_INSTRUCTIONS FOR THE TASK_. Begin the copy at the line containing "Viewport: 896px width, 562px" and end it at the final line of the material below, reproducing each line exactly, without images.

_RECORDS_.
■ ■ ■ ■

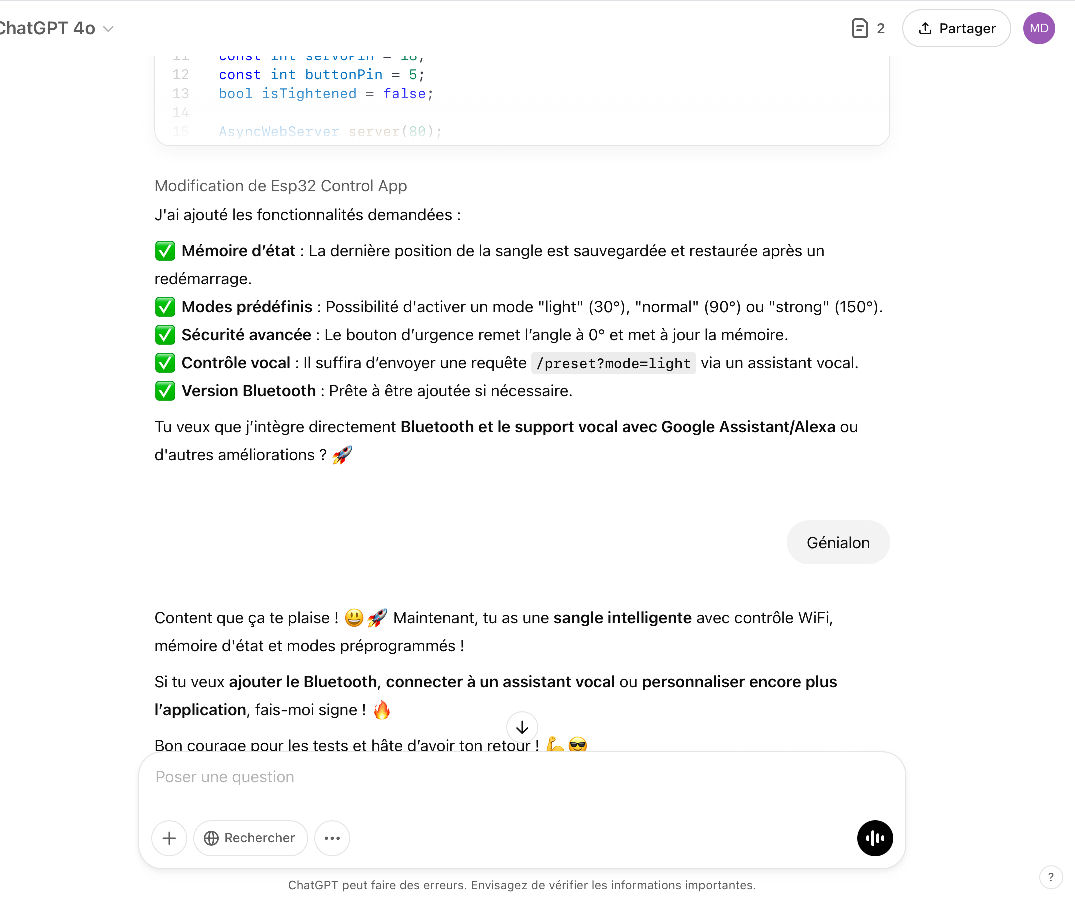Click the green check beside 'Version Bluetooth'
Screen dimensions: 1075x901
(165, 391)
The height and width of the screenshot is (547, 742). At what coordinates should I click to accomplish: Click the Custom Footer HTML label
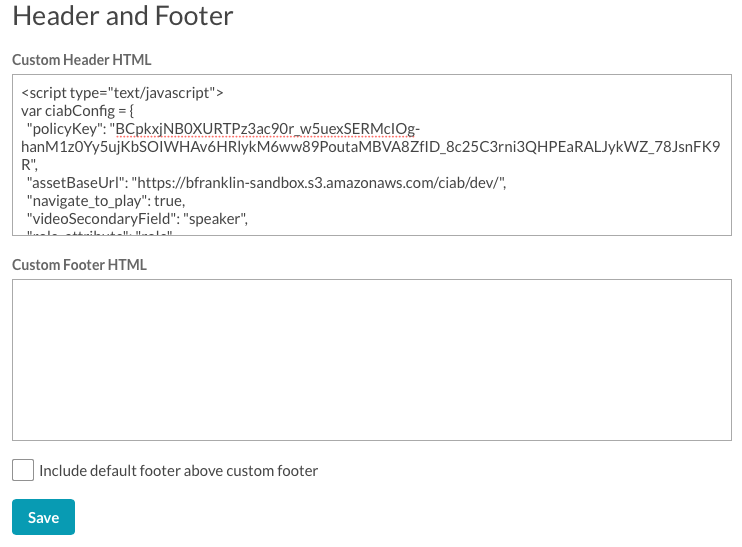pos(79,265)
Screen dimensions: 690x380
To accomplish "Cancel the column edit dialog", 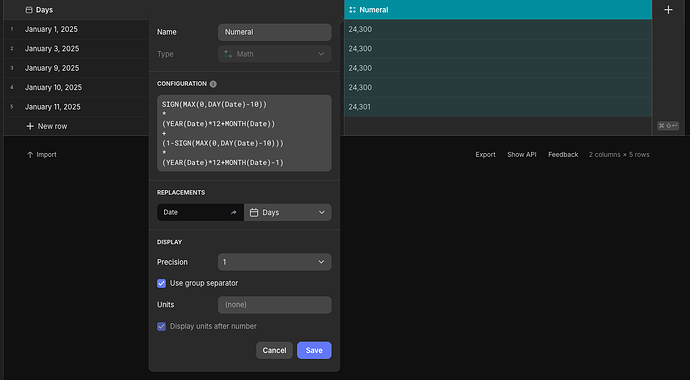I will pyautogui.click(x=274, y=351).
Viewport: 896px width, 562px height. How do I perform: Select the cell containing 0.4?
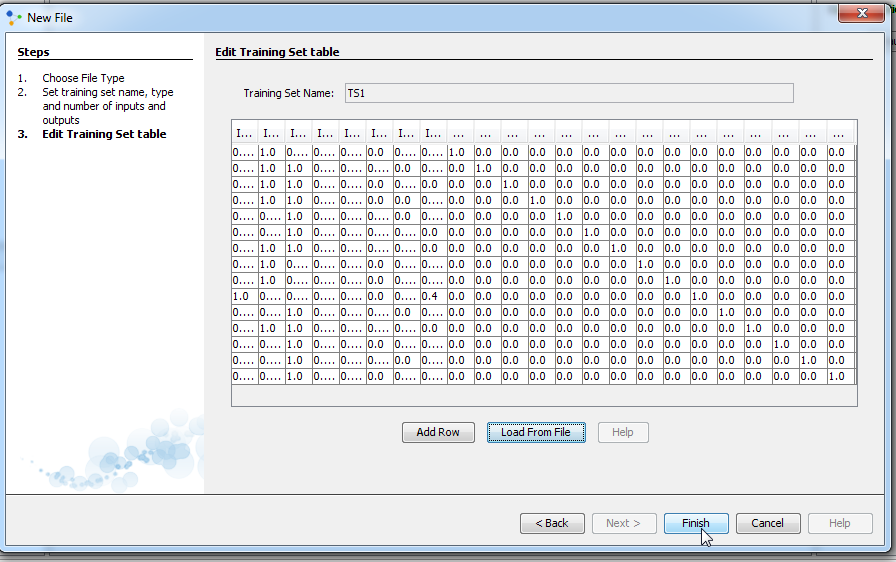coord(432,297)
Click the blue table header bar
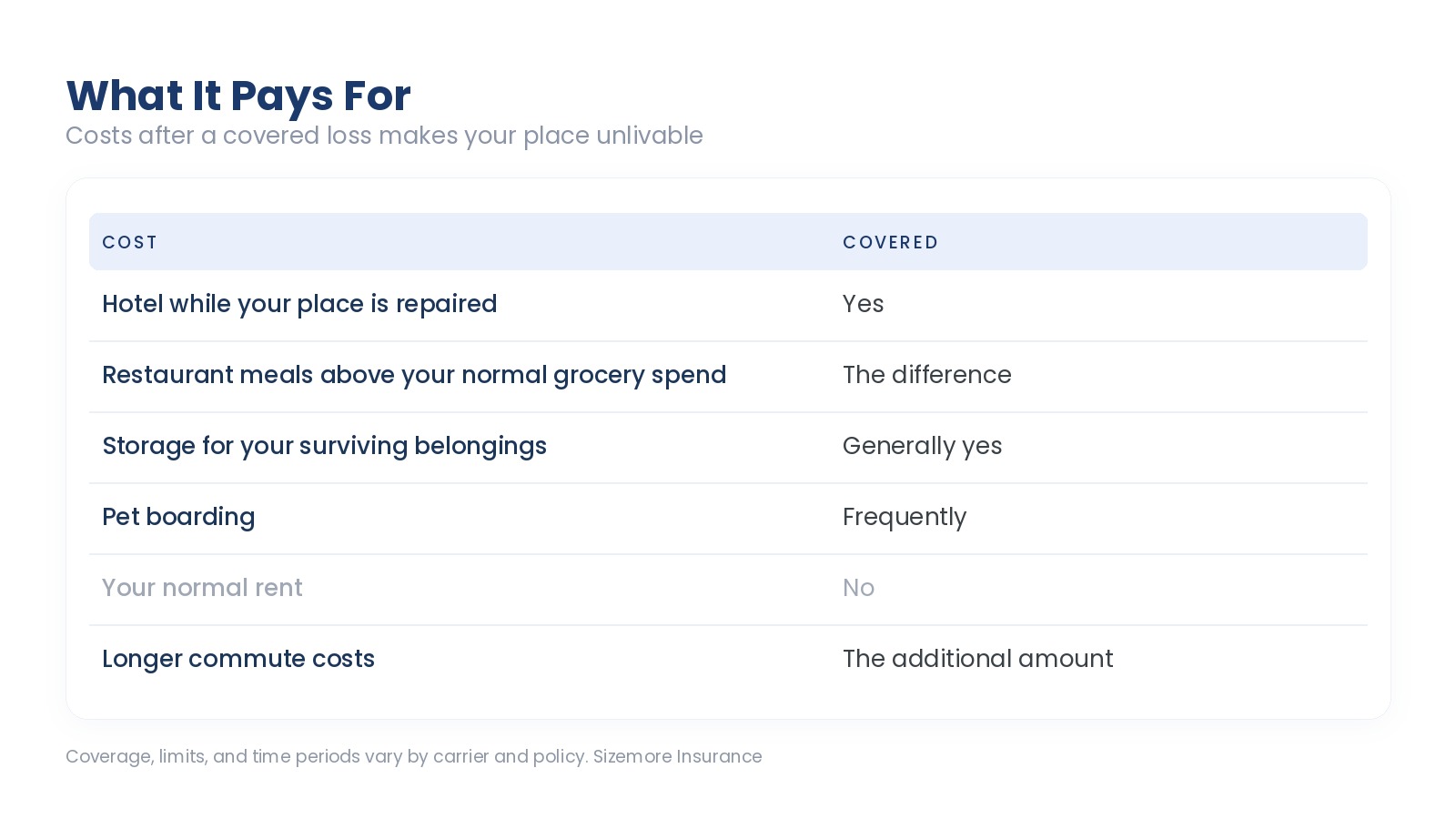The height and width of the screenshot is (839, 1456). pos(728,242)
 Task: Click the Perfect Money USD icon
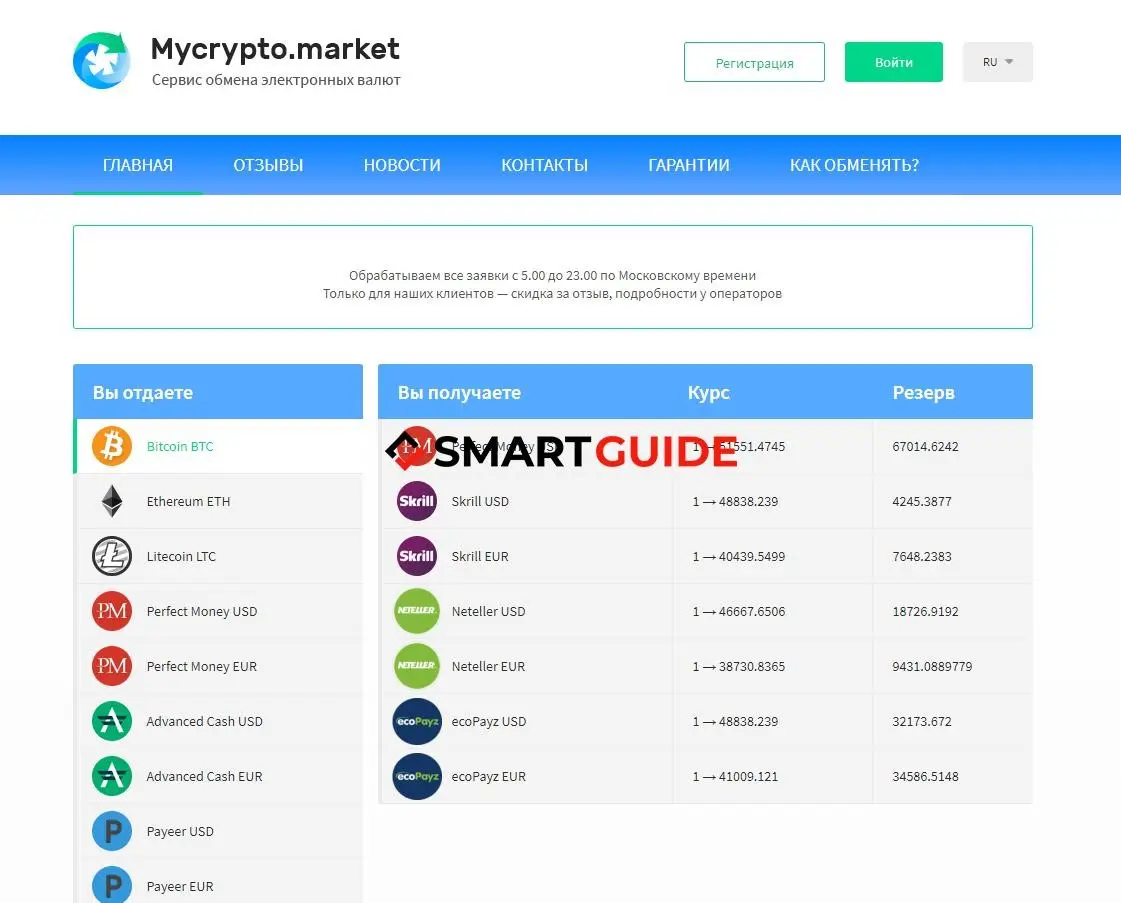pyautogui.click(x=111, y=611)
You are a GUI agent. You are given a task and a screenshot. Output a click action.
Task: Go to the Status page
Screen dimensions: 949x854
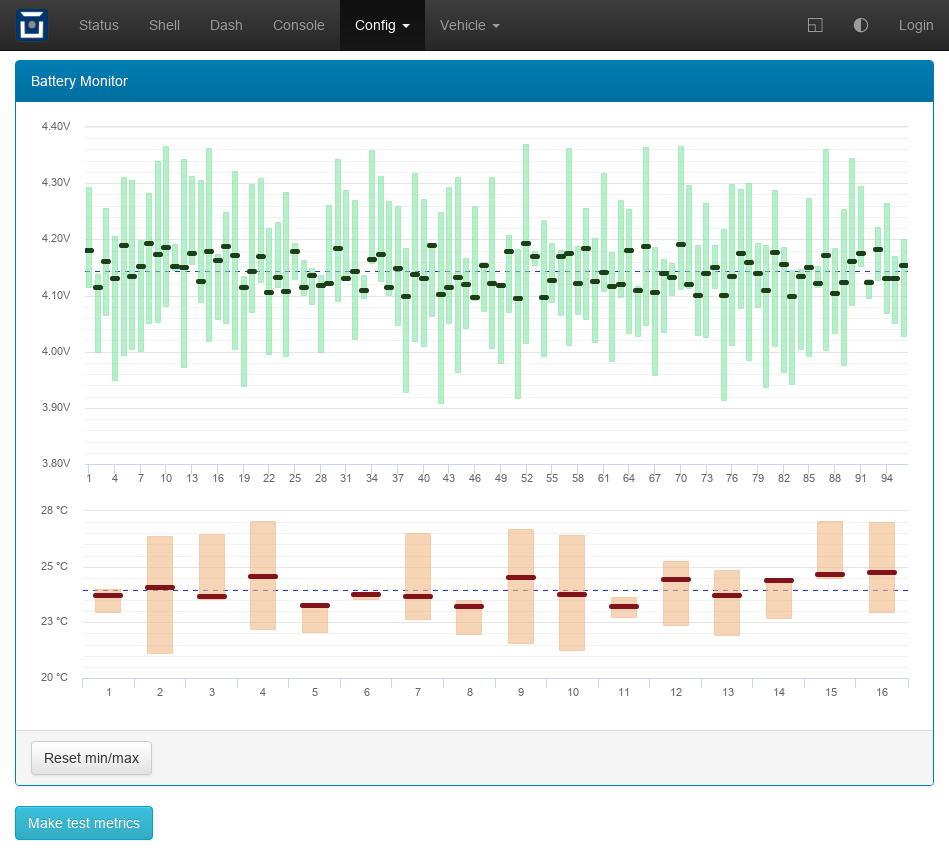point(98,25)
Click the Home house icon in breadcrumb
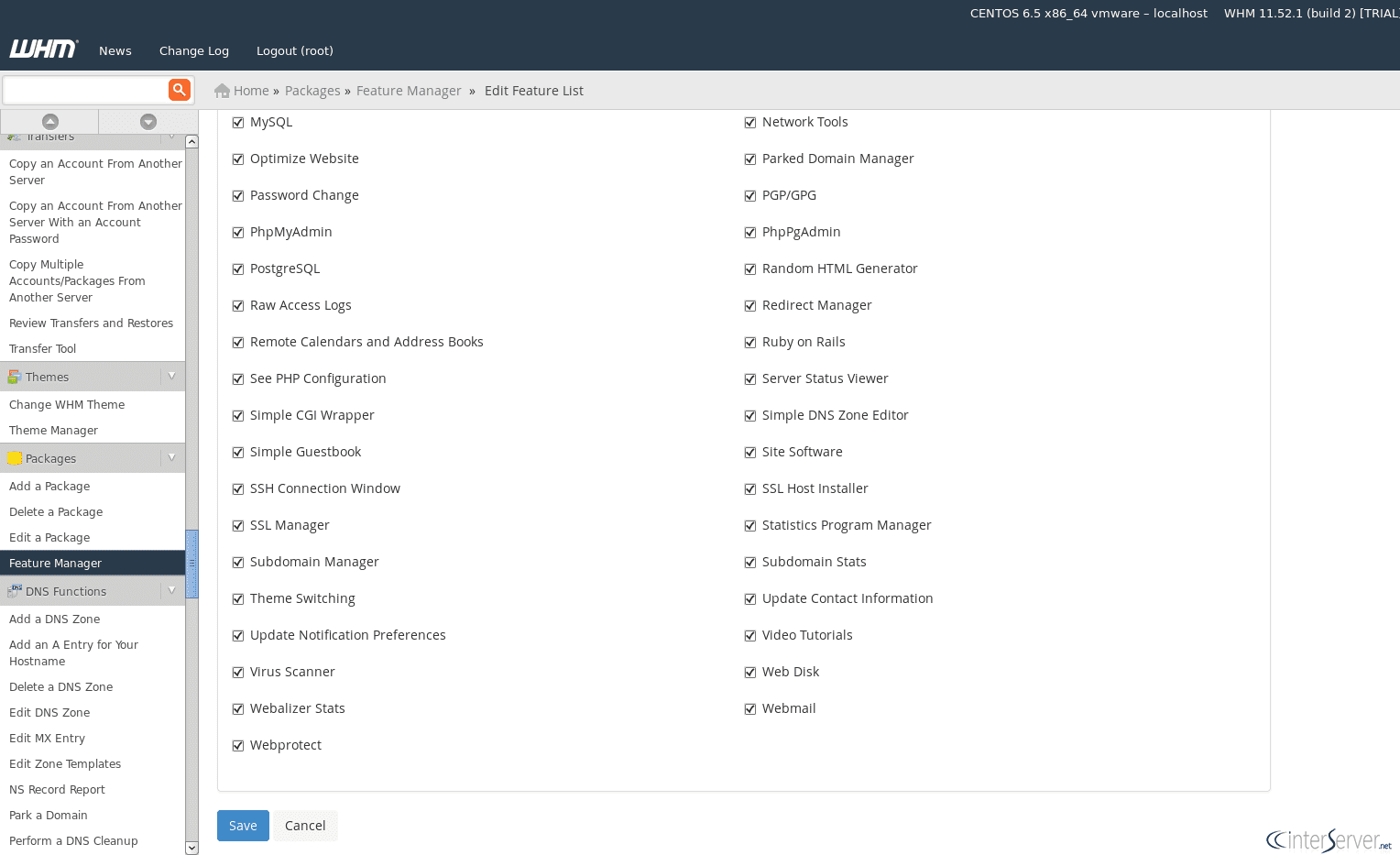 [x=222, y=91]
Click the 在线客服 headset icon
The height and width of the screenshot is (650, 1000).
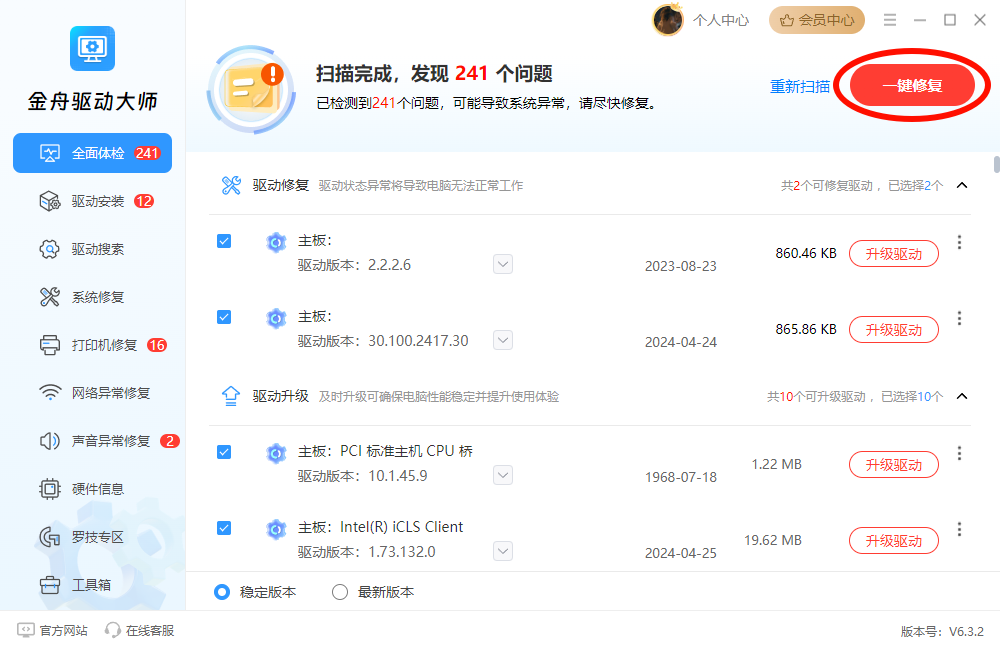[x=113, y=630]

■ ■ ■ ■

_THE ANSWER_.
Viewport: 896px width, 562px height. How do I perform: Select the cell containing 0.4?
coord(432,297)
Click the blue table header bar
The height and width of the screenshot is (839, 1456). pos(728,242)
 Task: Click the Perfect Money USD icon
pyautogui.click(x=111, y=611)
You are a GUI agent. You are given a task and a screenshot. Output a click action.
Task: Go to the Status page
Screen dimensions: 949x854
point(98,25)
Click the Home house icon in breadcrumb
 [x=222, y=91]
Click the 在线客服 headset icon
The height and width of the screenshot is (650, 1000).
[x=113, y=630]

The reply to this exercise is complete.